Bogor RayaEkBisJaDeTaBekNasional

IAW Pertanyakan Lahan Sawit yang Langsung Dititip ke PT Agrinas Palma Nusantara setelah Ditertibkan Pemerintah

BogorInNews – Keberhasilan negara merebut kembali ratusan ribu hektare lahan sawit ilegal, patut di apresiasi. Namun sayang, setelah berhasil, bukannya dimanfaatkan, malah menitipkannya ke sebuah korporasi tanpa lelang, tanpa status hukum yang pasti dan tanpa keahlian kehutanan.

Kejadian yang terjadi dalam kasus Satgas Penertiban Kawasan Hutan (PKH) dan PT Agrinas Palma Nusantara, pasca terbitnya Perpres No. 5 tahun 2025 dari Presiden Prabowo Subianto disesalkan Sekretaris Pendiri Indonesian Audit Watch (IAW) Iskandar Sitorus.

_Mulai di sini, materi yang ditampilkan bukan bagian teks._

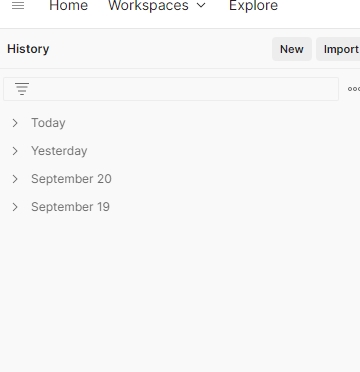Open the hamburger menu icon
360x372 pixels.
click(x=18, y=5)
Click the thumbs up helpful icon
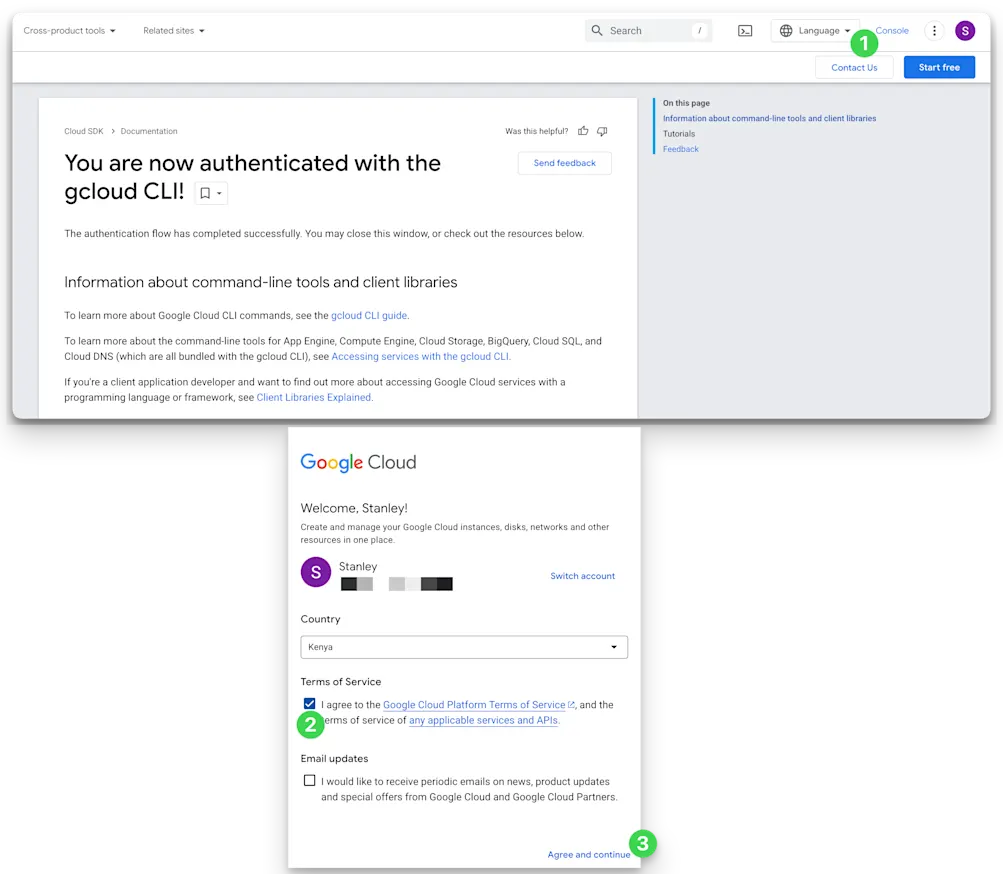The height and width of the screenshot is (874, 1003). point(583,131)
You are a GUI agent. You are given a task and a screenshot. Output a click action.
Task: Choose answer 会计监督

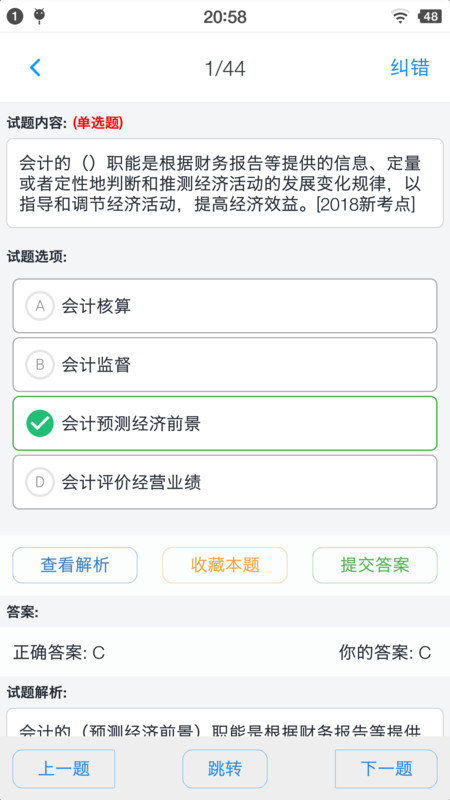(225, 365)
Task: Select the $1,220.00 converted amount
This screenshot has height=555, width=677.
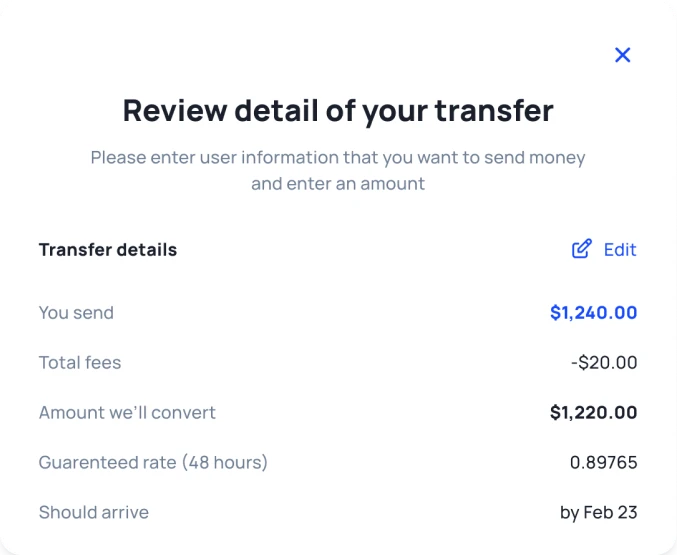Action: pos(593,412)
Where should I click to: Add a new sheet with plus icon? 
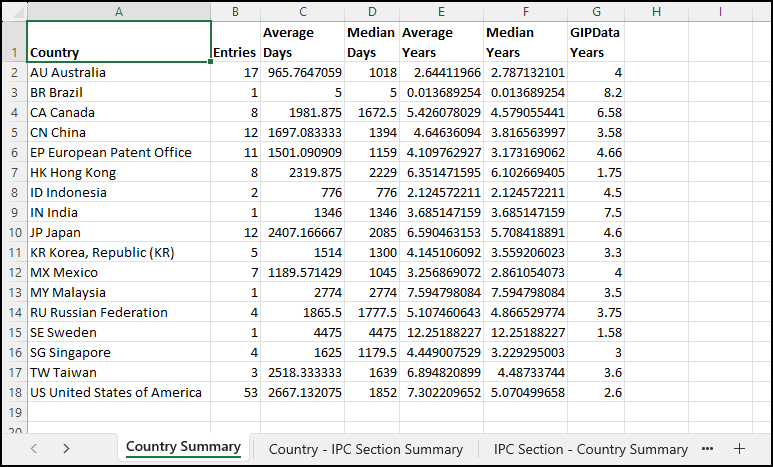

Iskandar mengatakan, niat Presiden membentuk Satgas PKH untuk menyelamatkan kawasan hutan dari sawit ilegal adalah keputusan tepat. Menurut dokumen dan analisis Indonesian Audit Watch, sebanyak 833.413 hektare lahan sawit yang ditertibkan itu tidak dikembalikan ke Perum Perhutani atau KLHK, tapi langsung dititipkan ke PT Agrinas Palma Nusantara.

“Ini entitas anak perusahaan BUMN yang belum memiliki HGU, belum pernah mengelola hutan, dan belum diuji publik,” ungkap Iskandar dalam keterangan tertulis kepada wartawan pada Kamis 31 Juli 2025.

Iskandar menegaskan, penyerahan aset sebesar itu tanpa lelang atau tender terbuka, jelas berpotensi melanggar sejumlah peraturan penting, diantaranya UU No. 1 tahun 2004, pada pasal 34, menyebut pengalihan aset negara harus melalui mekanisme lelang. Kedua PP No. 27 tahun 2021 yang mengatur pengelolaan Barang Milik Negara (BMN) butuh legalitas dan sertifikasi. Ketiga PP No. 24 tahun 2021, menyebut pelepasan kawasan hutan harus definitif, bukan status ‘abu-abu’. Keempat Putusan MK No. 45/PUU-IX/2011, terkait penetapan kawasan hutan tidak bisa spekulatif.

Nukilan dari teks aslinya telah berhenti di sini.